Required work ▸
Report how many lines in the data below hold "each", with no other words.

Information shown ▸
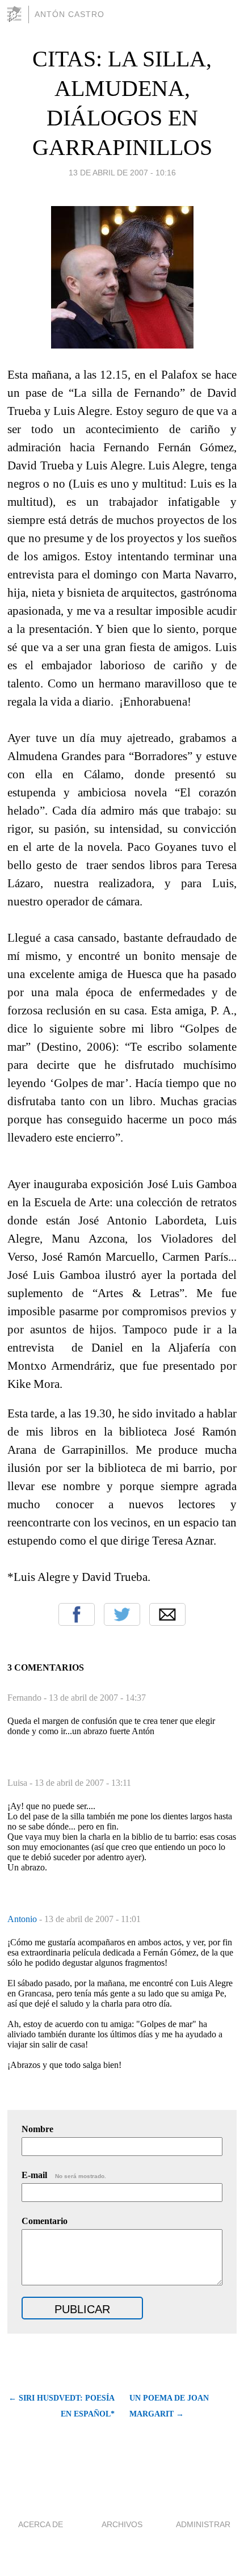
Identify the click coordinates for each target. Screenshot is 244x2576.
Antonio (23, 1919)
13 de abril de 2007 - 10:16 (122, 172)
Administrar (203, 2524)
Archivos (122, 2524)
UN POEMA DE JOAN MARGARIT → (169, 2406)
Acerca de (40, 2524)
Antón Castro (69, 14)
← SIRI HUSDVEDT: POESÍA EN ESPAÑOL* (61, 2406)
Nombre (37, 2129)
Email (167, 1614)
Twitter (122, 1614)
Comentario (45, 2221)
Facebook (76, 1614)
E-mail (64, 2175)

...

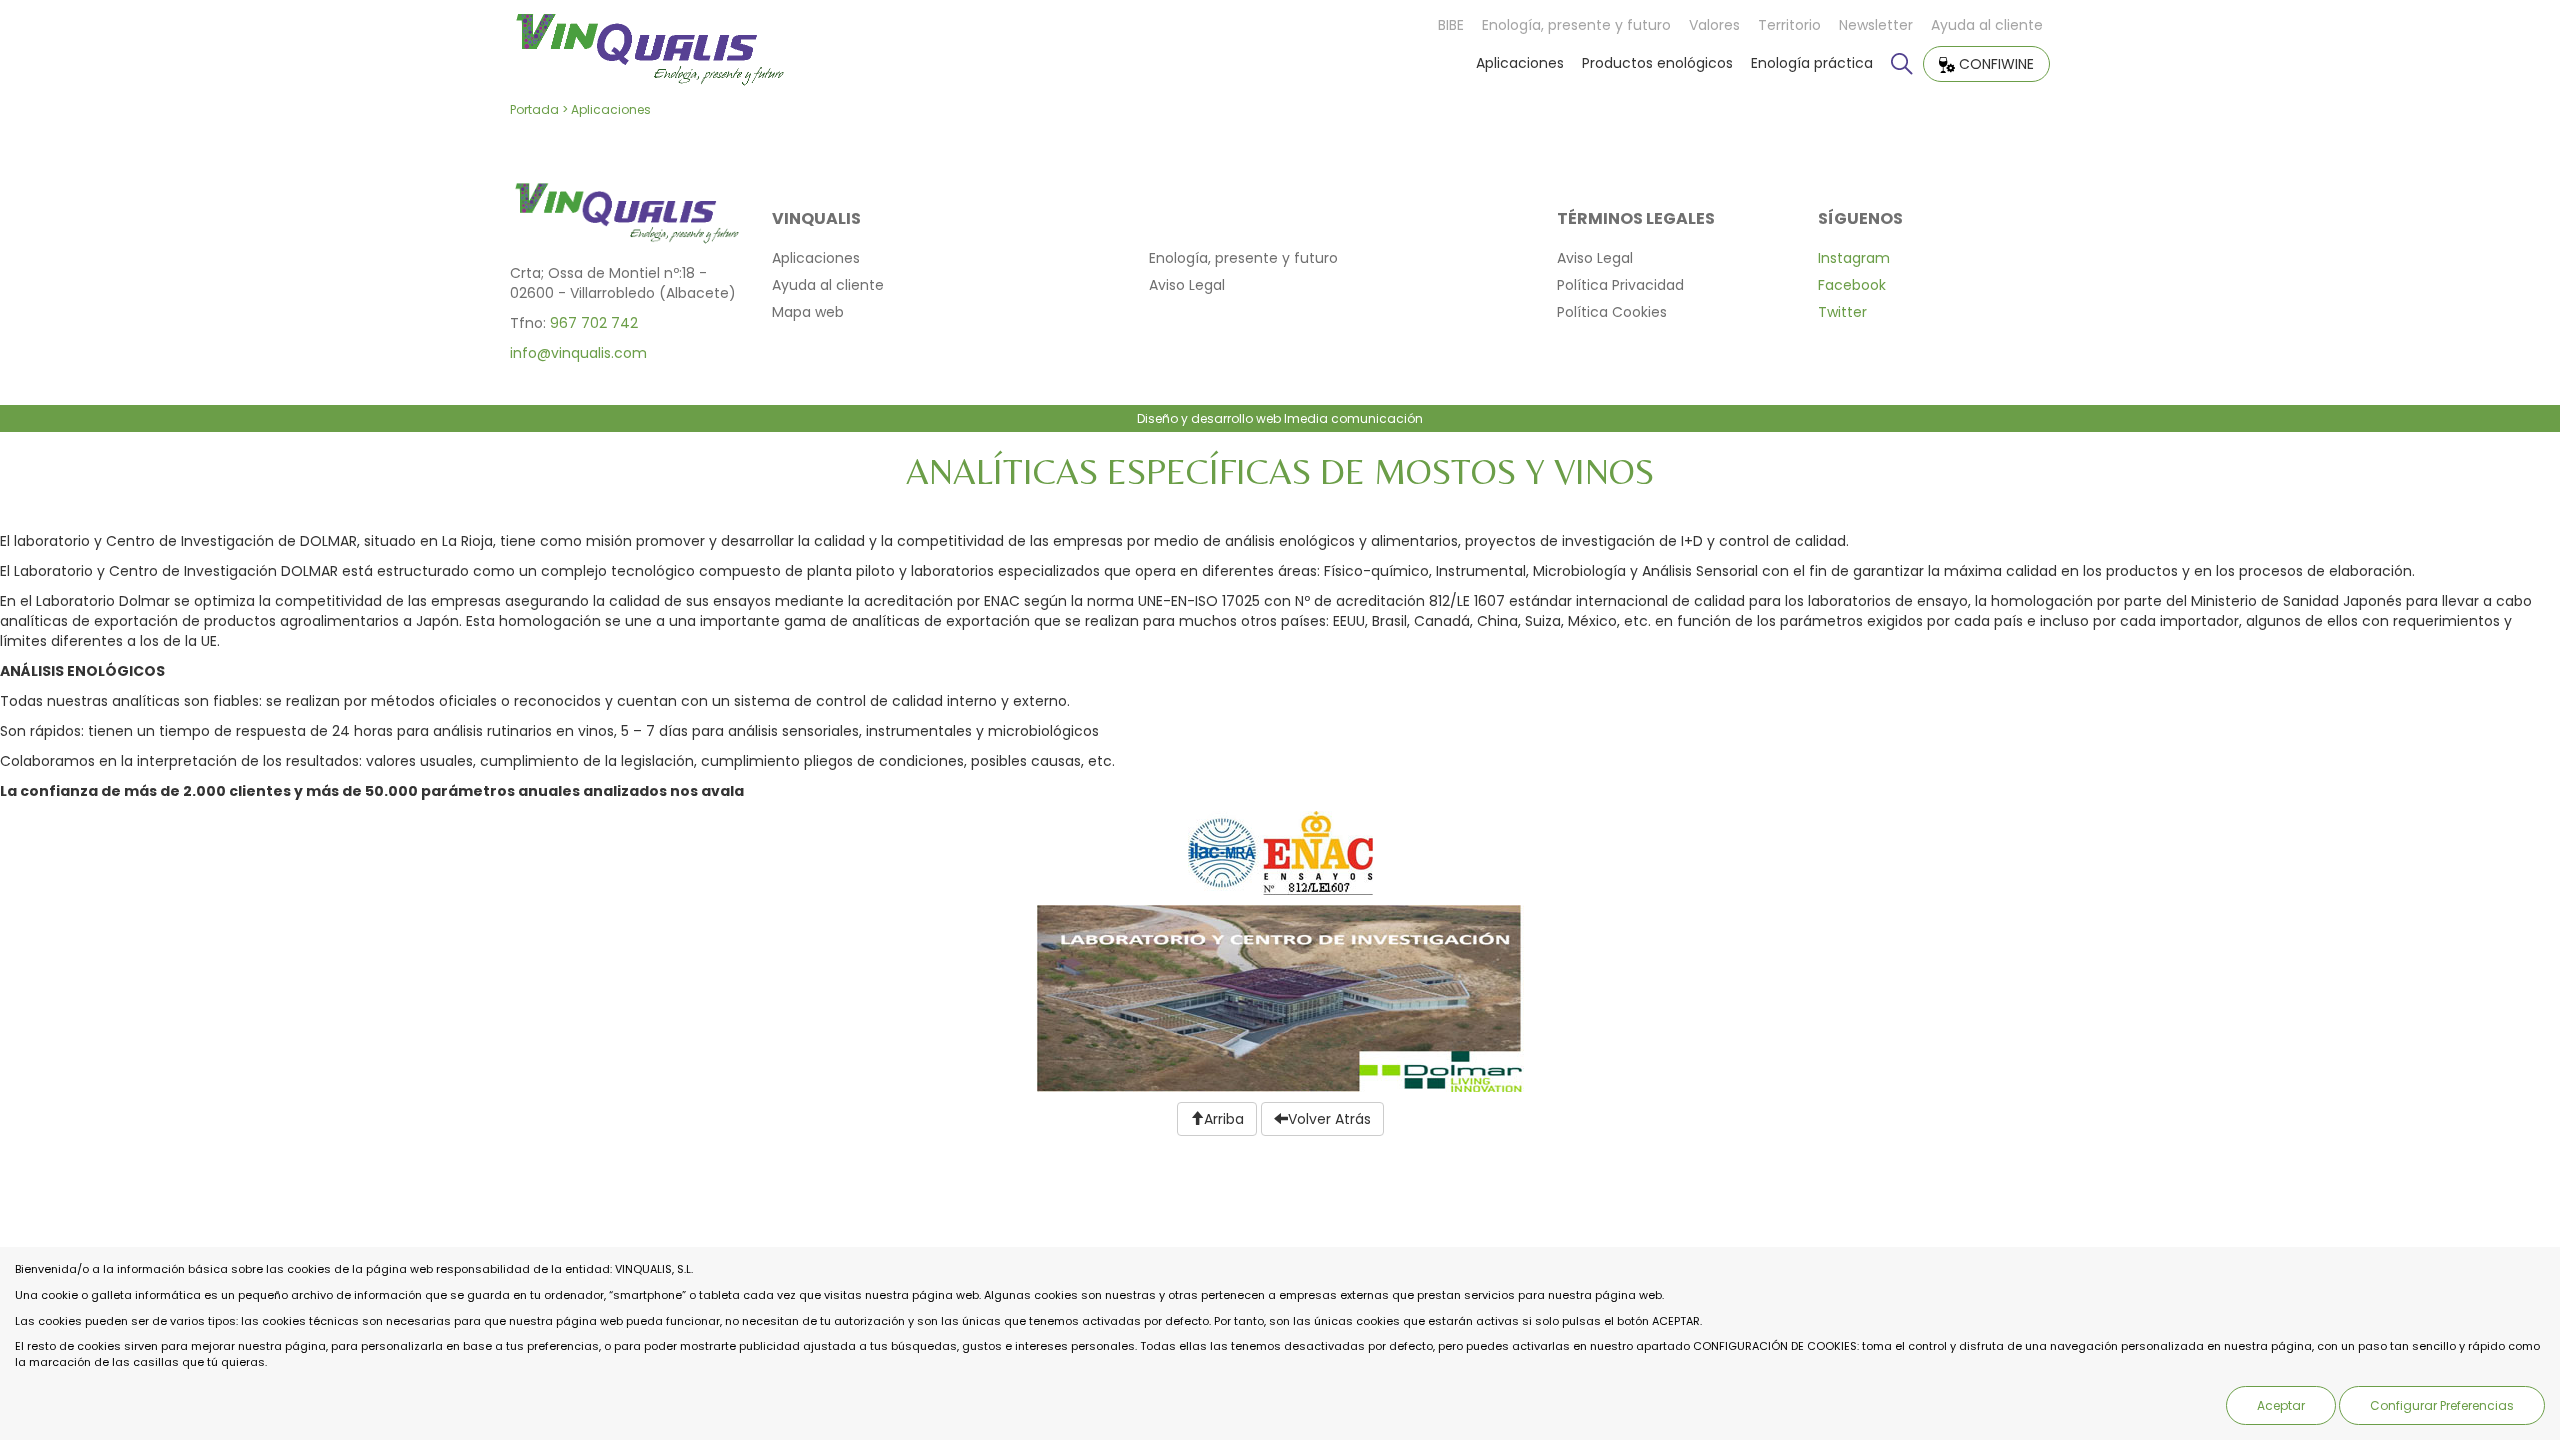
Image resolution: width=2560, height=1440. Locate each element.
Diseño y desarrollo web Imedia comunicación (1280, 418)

Response box ▸
2